To demonstrate CrystalFlow's capability to generate structures with targeted properties, the model is further trained on the MP-20 dataset with formation energy (E) as a conditioning label. Subsequently, 10,000 structures are generated for each specified formation energy value, conditioned on E = 0, - 1, - 2, - 3, and - 4 eV/atom, respectively. To facilitate efficient evaluation, energy calculations and geometric optimization are performed using CHGNet, a universal and computationally efficient interatomic potential. Notably, after local optimization, ~93.5% of the generated structures were identified as new - i.e., absent from the training set as determined by StructureMatcher - highlighting CrystalFlow's strong generative capability.
We compared the distributions of E for the generated structures produced by CrystalFlow and Con-CDVAE, a state-of-the-art model for conditional DNG tasks, as shown in Fig. 3. The generated structures exhibit E distributions that are generally shifted in accordance with the specified target values; however, the centers of these distributions tend to be displaced toward higher-energy regions. Following geometric optimization, the distributions become more closely aligned with the target values. This improvement is particularly pronounced for target E values that are well-represented in the training dataset. These results highlight the effectiveness of CrystalFlow in generating structures with targeted properties and its ability to leverage training data to improve the accuracy of conditional generation.

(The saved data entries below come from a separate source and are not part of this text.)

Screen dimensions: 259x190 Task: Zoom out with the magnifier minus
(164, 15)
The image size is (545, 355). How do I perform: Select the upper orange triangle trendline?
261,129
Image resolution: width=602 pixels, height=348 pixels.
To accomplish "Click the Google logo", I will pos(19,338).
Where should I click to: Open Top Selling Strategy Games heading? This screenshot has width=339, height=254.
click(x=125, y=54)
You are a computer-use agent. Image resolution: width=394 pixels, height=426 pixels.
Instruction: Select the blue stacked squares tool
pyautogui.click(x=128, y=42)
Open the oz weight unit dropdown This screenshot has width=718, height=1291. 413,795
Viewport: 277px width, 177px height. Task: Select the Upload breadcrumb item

A quantitative evaluation of model performance is presented in Supplementary S5, reporting the mean absolute error (MAE) and root mean square error (RMSE) between target and generated formation energies. While the generated energy distributions generally follow the target values, significant deviations persist, particularly for underrepresented targets in the training data. The MAE ranges from 0.67 to 2.02 eV/atom before optimization and improves to 0.17-0.82 eV/atom after optimization, underscoring the challenge of high-fidelity conditional generation with current crystal generative models. Notably, the Con-CDVAE model achieves superior performance, with formation energy distributions more tightly centered on target values, as shown in Fig. 3. This enhanced accuracy is attributed to both the advanced architectural design of Con-CDVAE and the incorporation of a property predictor, which filters latent variables for structure generation at a ratio of 20,000:200. These findings suggest that incorporating a property predictor could further enhance the conditional generation capability of CrystalFlow in practical material design applications.